STUDY MATERIAL »
◇ ◇ ◇ ◇ ◇ ◇ ◇
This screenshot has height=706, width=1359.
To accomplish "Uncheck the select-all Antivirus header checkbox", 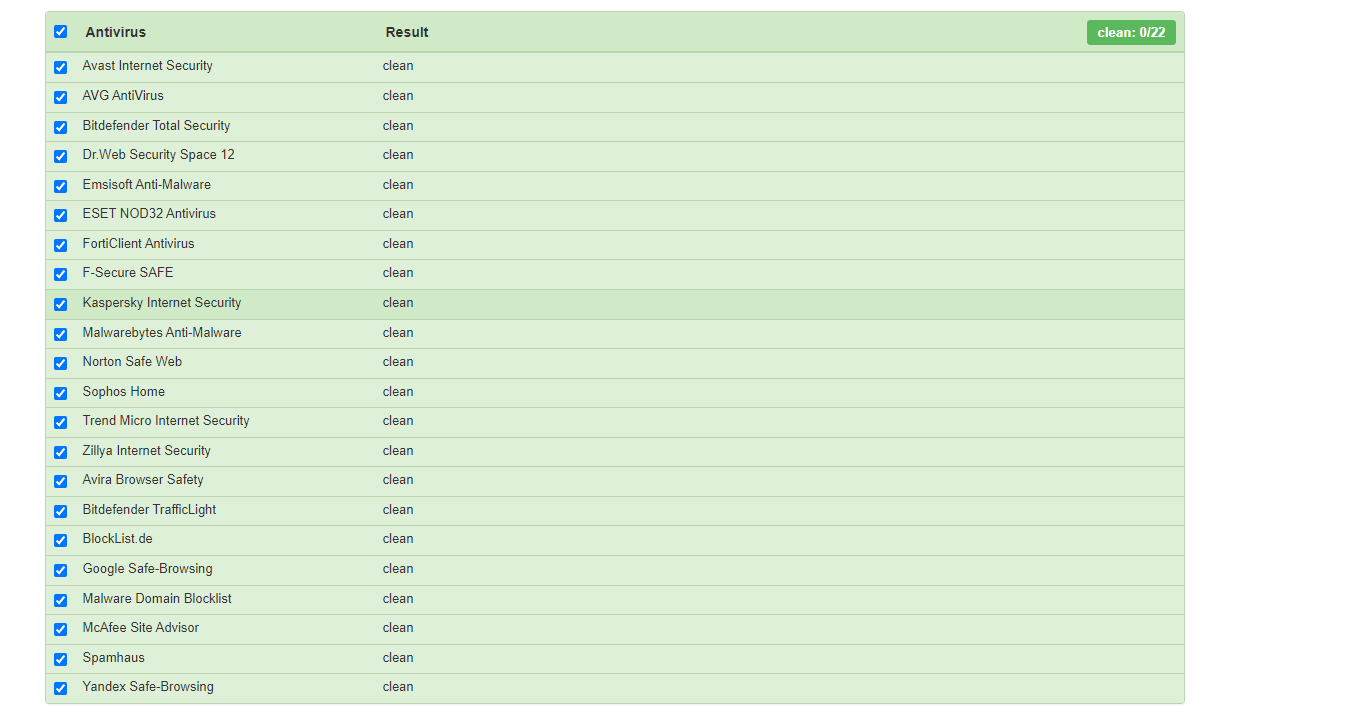I will coord(60,32).
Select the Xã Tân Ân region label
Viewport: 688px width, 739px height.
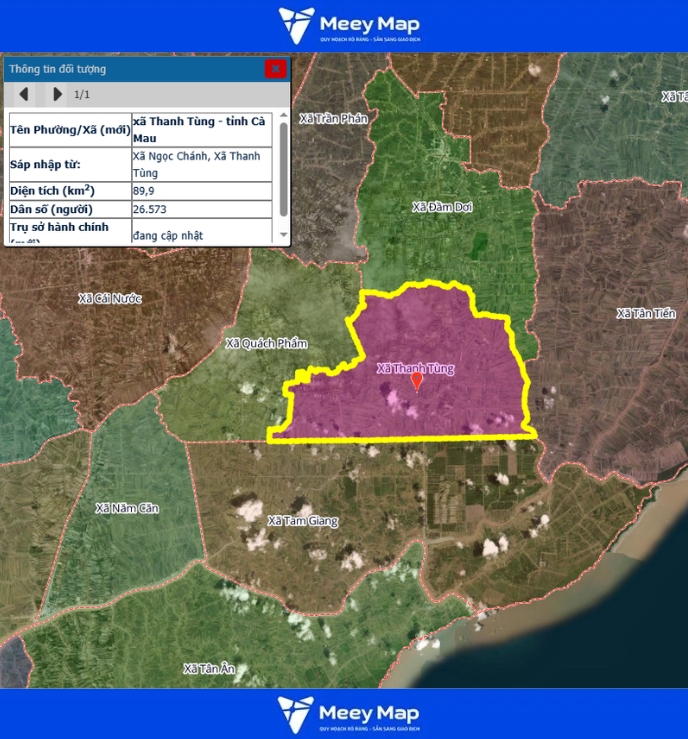coord(208,668)
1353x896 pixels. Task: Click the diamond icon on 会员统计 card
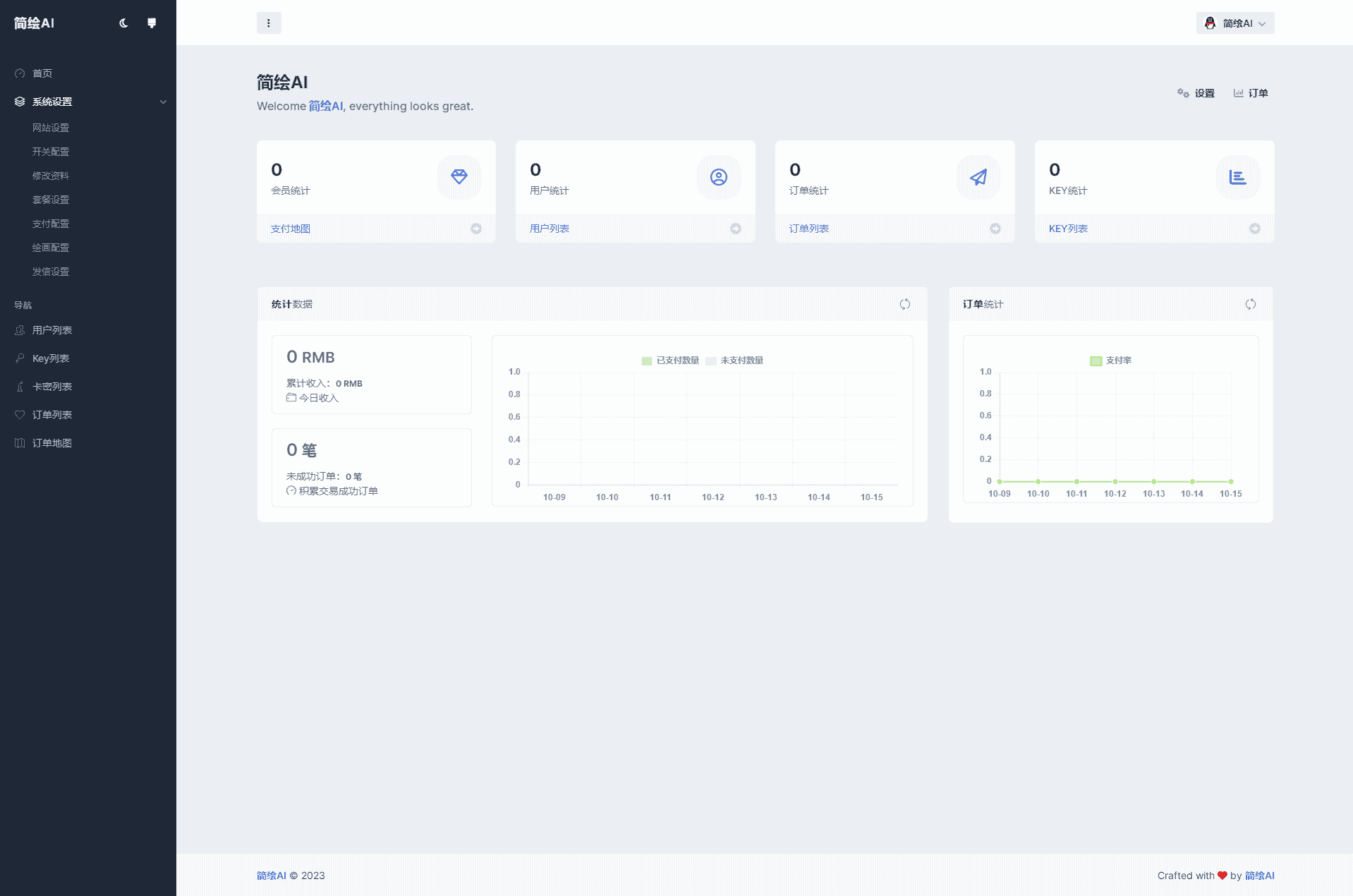point(459,177)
◇ ◇ ◇ ◇ ◇ ◇ ◇
WHAT YOU WILL DO »
What you write must match, line for line, the records from the line containing "Select the Xã Tân Ân region label" through the last line, with every picture left out.

EXERCISE SOLUTION »
Select the Xã Tân Ân region label
Viewport: 688px width, 739px height.
coord(208,668)
1353x896 pixels. Task: Click the diamond icon on 会员统计 card
point(459,177)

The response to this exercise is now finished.